In the modern age, we know that broken and non-conforming markup is the vast
majority of content on the Web, and not only does this content depend on
certain parsing behaviours, but those parsing behaviours are fairly reliably
implemented across browsers. Of course, that interoperability is far from
perfect, and took vast effort to achieve (legend has it that in early versions
of IE, Microsoft reverse-engineered and re-implemented parsing bugs Netscape
didn't even know they had, and later Mozilla had to do a lot of the same work
on IE's behaviour). This is a good part of the reason that there's only four
reasonably useful HTML rendering engines on a planet of six billion people.

One of the goals of HTML5 is to reverse-engineer and document what it is that
browsers actually do to turn tag-soup into an internally consistent DOM tree,
in the hope that future browser vendors won't have to reverse-engineer the
wheel yet again. For example, ".innerHTML" is a property on DOM elements that
allows script to quickly change the content of that element. It's widely used
on websites, and supported in all major HTML engines, so you'd think it'd be
pretty easy to get right and interoperable, right? Wrong:

    
    
        http://ln.hixie.ch/?start=1158969783&count=1
    

How about the property "document.title", which should just reflect the content
of the title element?

- [Instructions]
a) Can you copy the passage on how browsers parse HTML word for word, starting at "In the modern" and ending at "six billion people."?
b) Will you pick up the passage on how browsers parse HTML after its last sentence and keep writing it?

- [Material provided]
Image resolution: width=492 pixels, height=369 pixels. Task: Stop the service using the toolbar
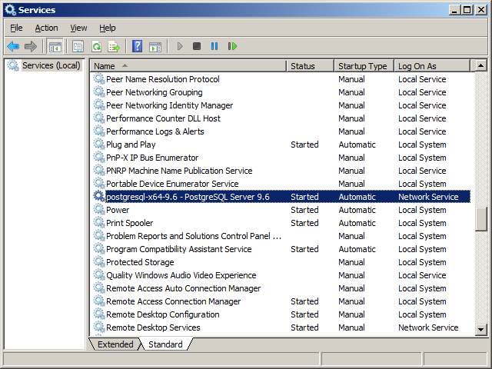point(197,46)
* * *
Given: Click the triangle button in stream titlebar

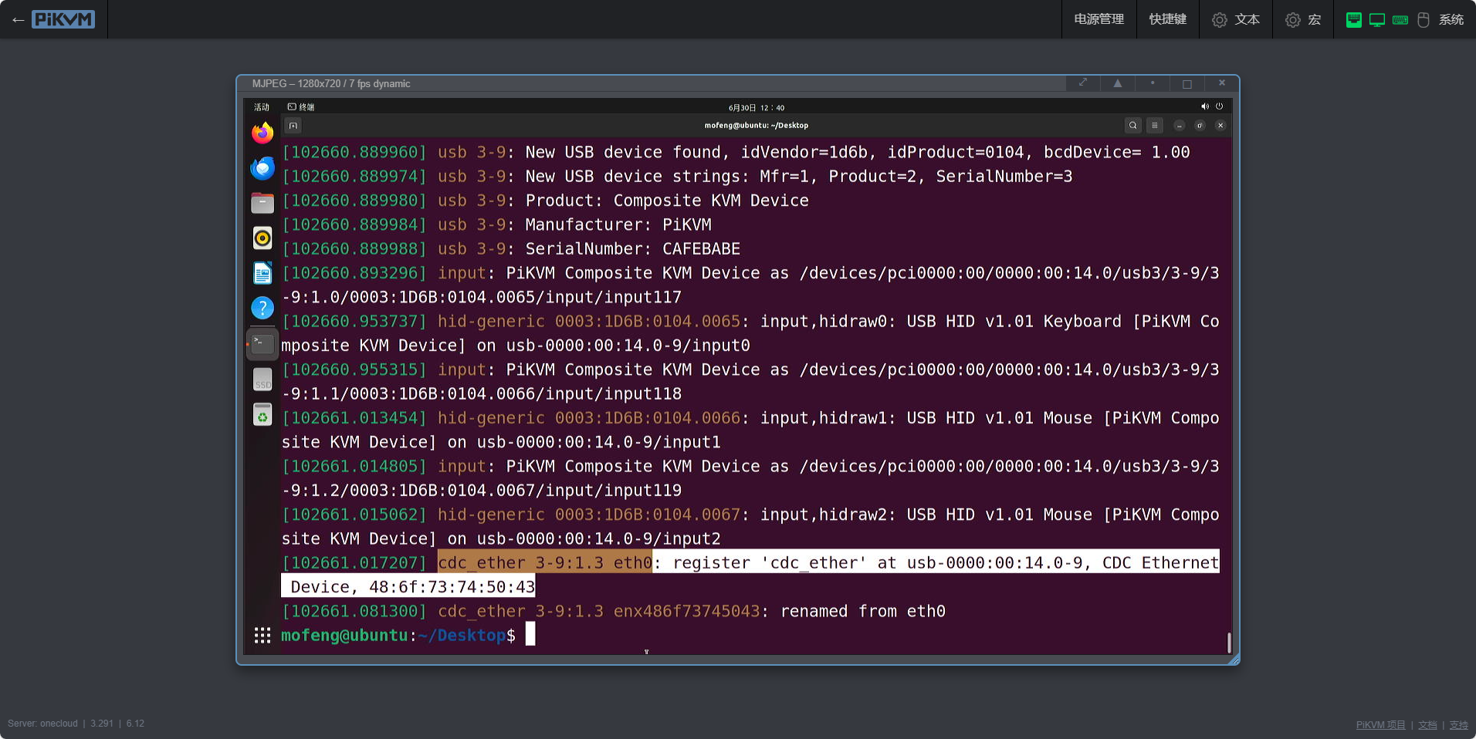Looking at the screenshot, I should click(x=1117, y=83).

- [Responses by task]
a)
In the modern age, we know that broken and non-conforming markup is the vast
majority of content on the Web, and not only does this content depend on
certain parsing behaviours, but those parsing behaviours are fairly reliably
implemented across browsers. Of course, that interoperability is far from
perfect, and took vast effort to achieve (legend has it that in early versions
of IE, Microsoft reverse-engineered and re-implemented parsing bugs Netscape
didn't even know they had, and later Mozilla had to do a lot of the same work
on IE's behaviour). This is a good part of the reason that there's only four
reasonably useful HTML rendering engines on a planet of six billion people.

b)
    
    
        http://ln.hixie.ch/?start=1161121410&count=1
    

In short, yes - I think formally specifying browser behaviour in the face of
the existing web is a truly noble and useful goal, especially if it helps
increase competition in the field of useful HTML renderers, and it falls under
the auspices of the HTML specification because what other specification will
tell a browser vendor how to understand and display the existing corpus of
HTML documents?